**Goals:**
A – Summarize the reliquefaction patent below in two sentences.
B – According to the reliquefaction patent below, what is the temperature of the evaporated hydrogen at 3 bars?

**Excerpted passage:**
US20050217281A1

US20050217281A1 - Method for the reliquefaction of gas

Info

Publication number: US20050217281A1
Application number: US11/047,775
Authority: US
Inventors: Robert Adler; Georg Siebert
Original assignee: Linde GmbH
Current assignee: Linde GmbH
Priority date: 2004-02-03
Filing date: 2005-02-02
Publication date: 2005-10-06
Also published as: CN1654911A; EP1562013A1; DE102004005305A1; JP2005221223A

Abstract

A method for the reliquefaction of the gas phase occurring in a storage tank includes the step of warming, compressing, cooling and expanding a reliquefying gas stream after its removal from the storage tank against itself for the purpose of reliquefaction, wherein only a partial flow of the gas stream removed from the storage tank is fed to a compressor.

Description

BACKGROUND AND SUMMARY OF THE INVENTION

This application claims the priority of Federal Republic of Germany Patent Document No. 10 2004 005 305.7, filed Feb. 3, 2004, the disclosure of which is expressly incorporated by reference herein.
The invention relates to a method for the reliquefaction of the gas phase occurring in a storage container, in which the gas stream to be reliquefied is warmed against itself after removal from the storage container, compressed, cooled, and expanded for the purpose of reliquefaction.
Methods for liquefaction are employed, for example, in the storage of cryogenic gases or media, such as liquid hydrogen. Regardless of the storage tank construction selected in an individual case, it is inevitable that, due to the incidence of heat on the stored medium, some vaporization will occur. Now, if one is to prevent vaporized gaseous medium from escaping from a pressurized storage container, the reliquefaction of the developing gas phase is necessary.
The current reliquefaction methods consist essentially of a heat exchanger, a compressor, an ambient air cooler and an expansion machine. If such a reliquefaction method is used, for example, in combination with the storage of liquid hydrogen, then when the evaporated hydrogen is removed from the hydrogen storage tank, the hydrogen is at the storage pressure and the corresponding ebullition temperature. At 3 bars, the temperature is 24 K.

**Supplied data:**
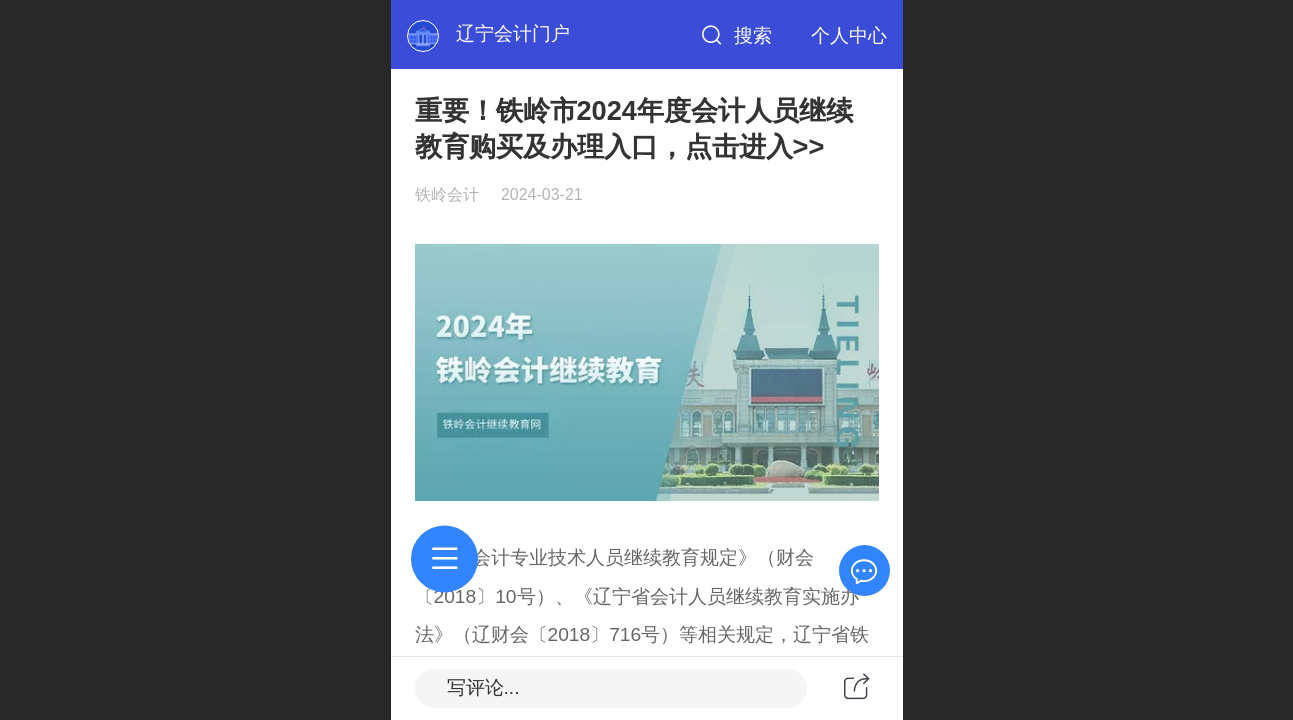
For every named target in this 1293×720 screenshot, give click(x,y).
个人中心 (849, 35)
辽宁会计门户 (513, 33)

**Exercise answers:**
A – The patent describes a method for reliquefying the gas phase that forms in a storage tank: the removed gas stream is warmed against itself, compressed, cooled and expanded, and only a partial flow of it is fed to a compressor. Such methods are used when storing cryogenic media such as liquid hydrogen, where incoming heat inevitably causes some vaporization, and current methods consist essentially of a heat exchanger, a compressor, an ambient air cooler and an expansion machine.

B – 24 K.